Olga Tubau, una abogada «de palabra»

Este viernes, la abogada Olga Tubau acompañó en la Audiencia Nacional a su cliente Luis Rubiales para declarar por el beso a Jenni Hermoso. «Prefiero estar siempre a su lado, que enfrente», dice el penalista José María Fuster Fabra, cuando le preguntan por su ‘colega’ de profesión. Ahora forman equipo en el caso bautizado como ‘Barçagate’. Él, como defensa del expresidente del club Josep María Bartomeu, y ella, de su ex jefe de gabinete, Jaume Masferrer. Pero la amistad entre ambos viene de lejos, y no precisamente por encontrarse en el mismo bando. Fue en 1998, por el caso GAL.

Tubau era la abogada de Segundo Marey, secuestrado en 1983, tras ser confundido con un dirigente de ETA. Es decir, ella ejercía la acusación particular, mientras que Fuster Fabra -más tarde letrado del general de la Guardia Civil Enrique Rodríguez Galindo, en el juicio de Lasa y Zabala-, formaba parte de las defensas. El día que declaró como imputado Rafael Vera, el penalista acudió a la vista para escuchar el interrogatorio. Pese a la tensión, al terminar, Tubau y él organizaron una cena con varios periodistas. «En aquellos tiempos de crispación, que dos abogados, en las antípodas ideológicas, -«en Madrid llegaron a decir ‘la roja’ y ‘el facha’»- se juntasen, llamó la atención», rememora ahora él.

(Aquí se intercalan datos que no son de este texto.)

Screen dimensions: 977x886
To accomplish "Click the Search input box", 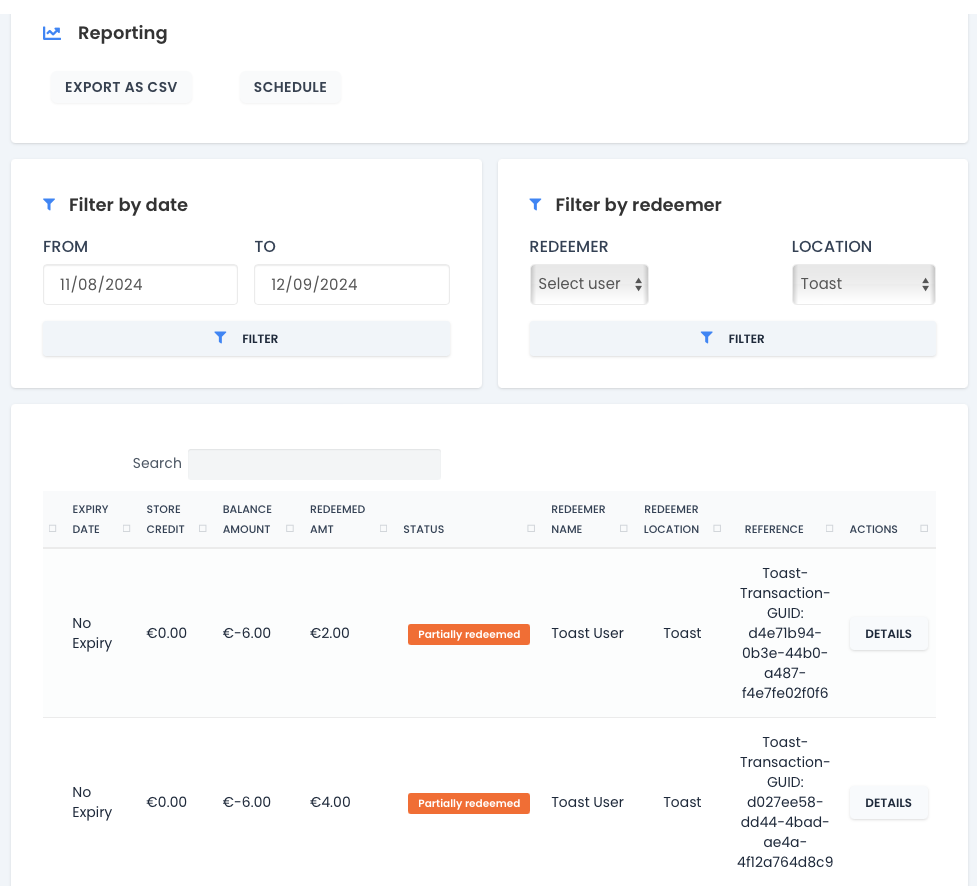I will tap(314, 464).
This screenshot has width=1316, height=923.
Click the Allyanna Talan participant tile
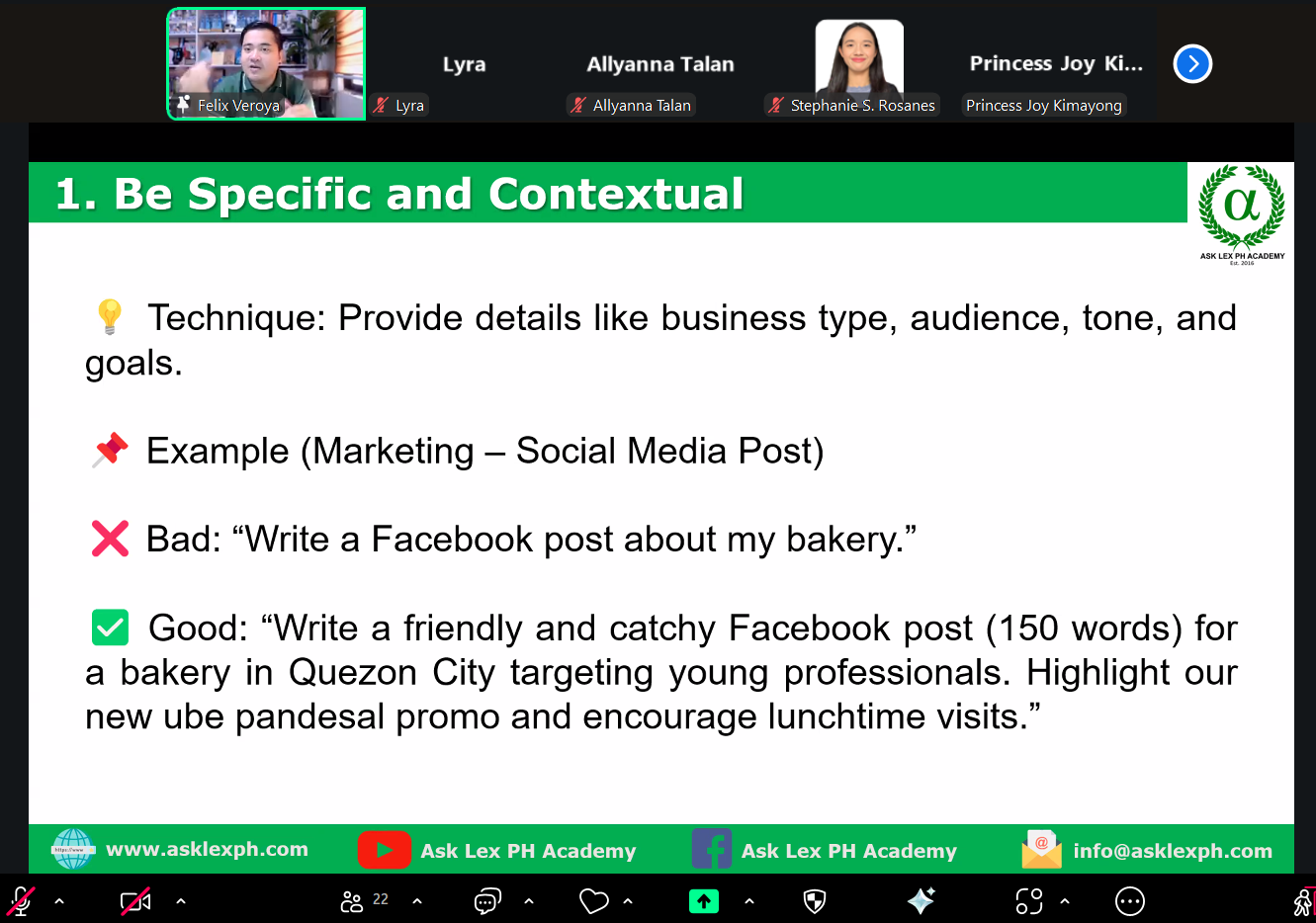(x=659, y=64)

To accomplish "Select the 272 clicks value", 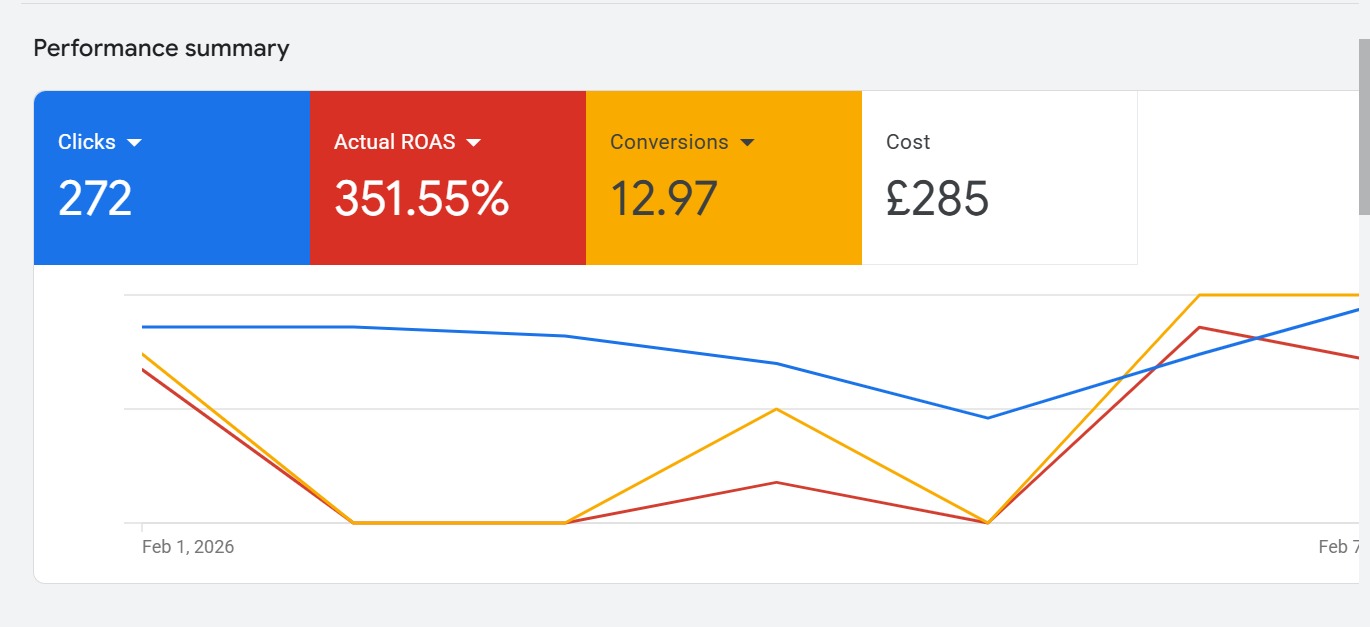I will (95, 198).
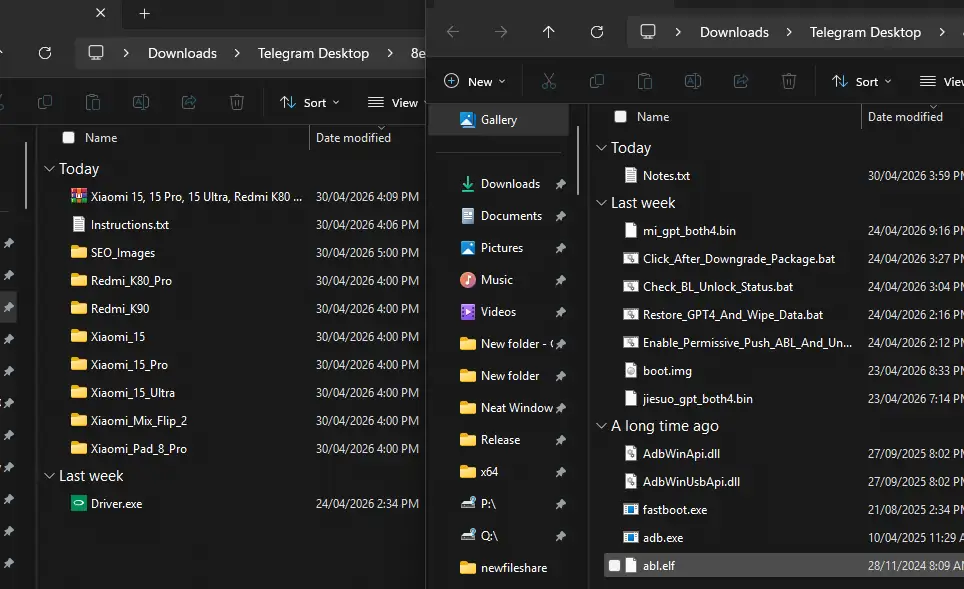Screen dimensions: 964x589
Task: Open the New item menu
Action: (x=474, y=81)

Tubau, junto a Segundo Marey, a su llegada a los juzgados, en 1998

La anécdota, apunta Fuster Fabra, da cuenta de la calidad humana de Tubau, a la que tilda, como muchos otros colegas, de «extraordinaria profesional». Y es que la abogada, junto a Francesc Jufresa, logró que un ministro, José Barrionuevo, titular de Interior durante la presidencia de Felipe González, y también el ex secretario de Estado para la Seguridad Rafael Vera, ingresasen en prisión por malversación y secuestro.

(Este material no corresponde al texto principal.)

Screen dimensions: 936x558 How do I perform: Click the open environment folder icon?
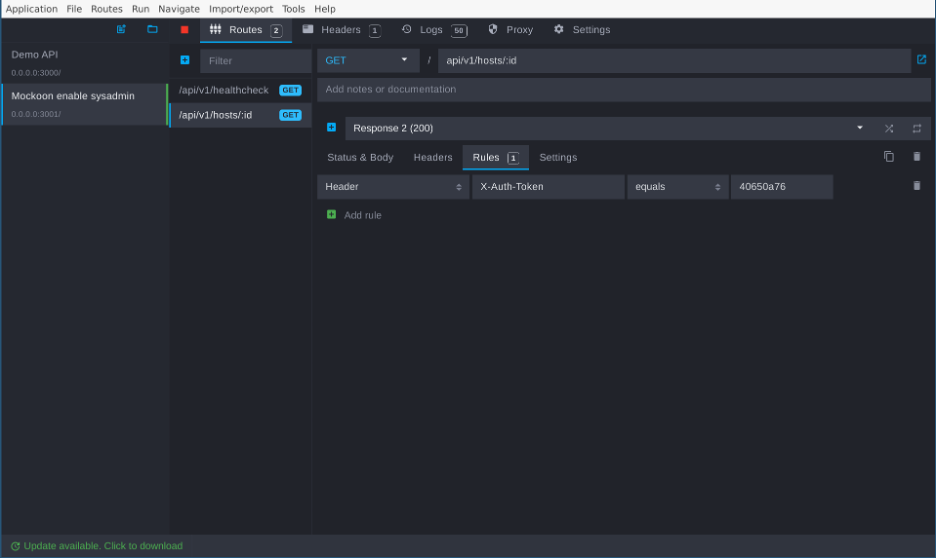[x=152, y=29]
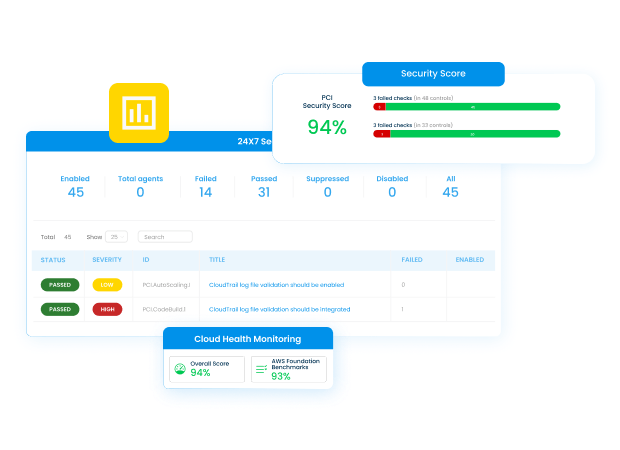Select the Suppressed checks filter
Image resolution: width=620 pixels, height=450 pixels.
click(327, 187)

Tubau, junto al mayor Trapero durante el juicio en la Audiencia Nacional


ABc

Tras ésta, llegaron muchas otras victorias en los tribunales. Entre las más sonadas, la absolución del mayor de los Mossos, Josep Lluís Trapero en la Audiencia Nacional, labor por la que el Cuerpo condecoraría a Tubau un año más tarde. Durante el juicio, en su informe de conclusiones, al que dedicó más de nueve horas repartidas en dos jornadas, rompió a llorar. «Un ciudadano de un pueblo libre no debe expiar las faltas que no son suyas», defendió ante el tribunal que, finalmente, descartó la connivencia del ‘major’ y del resto de la cúpula de la Policía catalana con los condenados por el proceso independentista. Es más, el fallo apuntó que la actuación de los agentes «evitó graves daños», tanto el día de la votación, como el 20-S, durante el bautizado como asedio a la Consejería de Economía.

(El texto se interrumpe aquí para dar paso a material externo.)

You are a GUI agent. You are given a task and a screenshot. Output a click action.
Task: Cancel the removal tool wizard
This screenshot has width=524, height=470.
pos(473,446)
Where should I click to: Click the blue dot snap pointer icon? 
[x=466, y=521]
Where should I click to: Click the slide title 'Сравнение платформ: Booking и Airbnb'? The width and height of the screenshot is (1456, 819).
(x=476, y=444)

«Defiende extraordinariamente a sus clientes. Pero no es marrullera. Mantiene ese estilo de la abogacía clásica, que cuando llegábamos a un acuerdo, dándote la mano, sabías que era palabra santa, no hacía falta un papel. Tiene palabra», explica Fuster Fabra

Aunque acumula decenas de procesos penales a sus espaldas, Olga Tubau no iba para abogada. Nació en París en 1961, ciudad a la que habían emigrado sus padres. Al volver a Barcelona, estudió en el Liceo Francés y una compañera la convenció para que estudiase Derecho, del que se licenció por la Universidad de Barcelona en 1985. Tres años más tarde, se especializó en Derecho Penal tras cursar un máster en la misma facultad.

En lo personal, Fuster Fabra la define como una mujer muy inteligente, con un grandísimo sentido del humor y muy tolerante. En definitiva, apunta, «una persona encantadora» y también «muy discreta». En lo profesional, como una «abogada extraordinaria». También cuando se han encontrado en bandos enfrentados.

Entre otros, Tubau también ha defendido al ex alto cargo de Convergència David Madí, o a la ex alcaldesa de Barcelona Ada Colau. «Defiende extraordinariamente a sus clientes. Pero no es marrullera. Mantiene ese estilo de la abogacía clásica, que cuando llegábamos a un acuerdo, dándote la mano, sabías que era palabra santa, no hacía falta un papel. Tiene palabra. Te puedes enfrentar a ella y la mantiene. Si te dice una cosa, sabes que la va a cumplir», explica el también reputado penalista.